CSV
Read or write delimited files such as CSV (Comma-separated Values) or TSV (Tab-separated Values) in Prophecy.
Source
Source Parameters
CSV Source supports all the available Spark read options for CSV.
The below list contains the additional parameters to read a CSV file:
Parameter | Description |
---|---|
Dataset Name | Name of the dataset. |
Location | Location of the file to be loaded. You can read from a file location, Sharepoint (Python only), or SFTP (Python only). |
Schema | Schema applied to the loaded data. Schema can be defined/edited as JSON or inferred using Infer Schema button. |
Target
Target Parameters
CSV Target supports all the available Spark write options for CSV.
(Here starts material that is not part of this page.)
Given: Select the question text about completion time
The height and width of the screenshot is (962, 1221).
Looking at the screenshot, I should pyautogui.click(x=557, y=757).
The below list contains the additional parameters to write a CSV file:
Parameter | Description | Required |
---|---|---|
Dataset Name | Name of the dataset. | True |
Location | Location of the file(s) to be loaded. For example, dbfs:/data/output.csv . | True |
Write Mode | How to handle existing data. See this table for a list of available options. | False |
Supported Write Modes
Write Mode | Description |
---|---|
overwrite | If data already exists, overwrite with the contents of the DataFrame. |
append | If data already exists, append the contents of the DataFrame. |
ignore | If data already exists, do nothing with the contents of the DataFrame. This is similar to a CREATE TABLE IF NOT EXISTS in SQL. |
error | If data already exists, throw an exception. |
Produce a single output file
Because of Spark's distributed nature, output files are written as multiple separate partition files by default. If you require a single output file, you can add and enable the Create single CSV file property in the Properties tab of the Target gem.